Right there, nestled in a verse I had cherished, quoted, and internalized so much, was one hidden assurance that I had yet to read with open eyes: all things must fail. That was it. I didn’t need to know. I didn’t need to defend. It wasn’t my job to reconcile. It wasn’t my calling to find an answer for why there was so much disappointment and wrong in all of this. It was inevitable, because all things must fail: God’s church, God’s people, their execution, their ministry, their structures. I realized that I wasn’t supposed to cleave to those things. I needed to cleave to charity––charity for the people around me, charity for God and Their plan for me, and charity for myself. When I loosened my grasp on certainty, I felt that God finally had a grasp on me. 

In my yearning to recover the heart and brain of my younger self, I neglected the fact that they had failed me long ago. Somewhere between my post-mission faith crisis and my self-acceptance I shed off that version of me because it was no longer serving me well, and then I frantically and vainly longed to reinstate it. Today, I know very little, and finally––for the first time in my life––I believe in something. I believe in who I have become. I believe in God, and in Their love, wisdom, and grace. I believe in uncertainty, with its satisfying inconclusions and shortcomings. I believe in having charity for that former self that failed me long ago. I’ve decided to have compassion for him and for his shallow and immature conceptualization of God. 

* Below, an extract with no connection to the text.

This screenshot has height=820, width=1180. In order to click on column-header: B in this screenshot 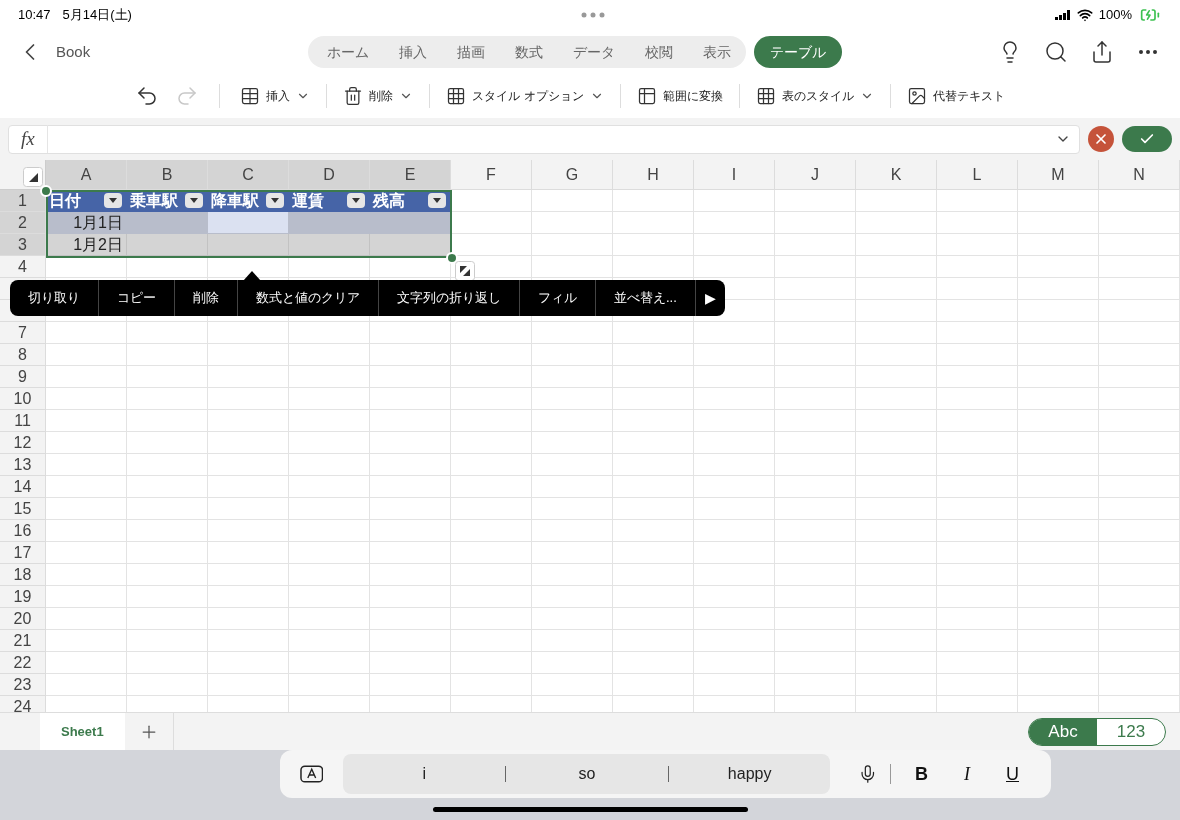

I believe in having charity for the people around me––even the ones who don’t want me in their Sunday schools, elders quorums, and temples. I realize now that the Church gives me a space to try on charity––to stretch it out and let it change me. And when I wear it with deliberateness, I love how it feels. I love its warmth and struggle. I love how it demands greater expectations of me and the way that I live. Above all, I love that it makes me ask myself daily if I am genuine in my efforts to love my neighbor and to love my God. I learn to practice charity most when I am wandering in the spaces of uncertainty––in the wilderness of true faith. 

I walked to campus the other day and stopped for a brief moment somewhere along that metal fence separating me from the missionaries in the MTC. As I looked at the missionaries talking, laughing, teaching, and learning, I no longer saw a version of myself that I hated. I no longer felt mocked. The longing no longer hurt because the longing was no longer there. That version served me for a season and left when he needed to. I’m allowing the current version of myself to serve me in his fullest. 

May I let him fail me when the time is right. 

May I welcome the more refined and holier self that follows.